This Ph.D. Seminar course will investigate the intersection of self-organization and computer-based information systems. It focuses on the emergence and evolution of communication and language as the prototype for self-organizing information systems. We'll examine numerous computational models of language evolution, using them as a basis for thinking about information and self-organization in distributed systems of many kinds. This is a rewarding and fun process, because:
Language is the principal human information system, and a foundation of every computational information system.
Language is an inherently collective, distributed, and social phenomenon - there is no single-agent language.
All languages evolve: language is a complex adaptive system.
Language evolution provides a compelling arena for grappling with thorny issues of grounded meaning and distributed semantics, which impact all distributed information systems.
Language evolution studies are currently very hot research topics. Researchers are working to discover general underlying mathematical, computational, and implementation principles that explain where human language came from, how it changes, and how artificial agents (robots, software agents, dynamic databases, web services, ontology managers) might develop, reconcile, and sustain their own sophisticated representation and communication regimes from the ground up.

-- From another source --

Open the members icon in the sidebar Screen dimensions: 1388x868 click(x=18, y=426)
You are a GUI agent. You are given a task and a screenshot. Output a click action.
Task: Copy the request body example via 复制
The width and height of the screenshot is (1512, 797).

Computational language evolution models provide useful accounts of many other critical adaptive information problems, including adaptive information organizations (subject indices; ontologies; resource description/discovery regimes like "ad-words" and web service brokering; P2P information retrieval [IR] systems); schema reconciliation for databases; adaptive genomics; and biochemical signaling networks.
The format of the course will be open ongoing discussion of papers, coupled through the semester with joint project work and writing in areas of personal interest.
Virtually all papers treated in the course will include mathematical and/or computational models. Prospective students should be comfortable with exploring and learning about new mathematical theories, models, and expressions. They should also have a general understanding of computer programming, principles of computation, and probability.
Almost all the papers we will read are contained in the UIUC Language Evolution and Computation web repository, so explore it if you'd like to get a glimpse of the course content and style.
The course is a continuation of an ongoing seminar, and may be repeated for credit since the content differs from semester to semester.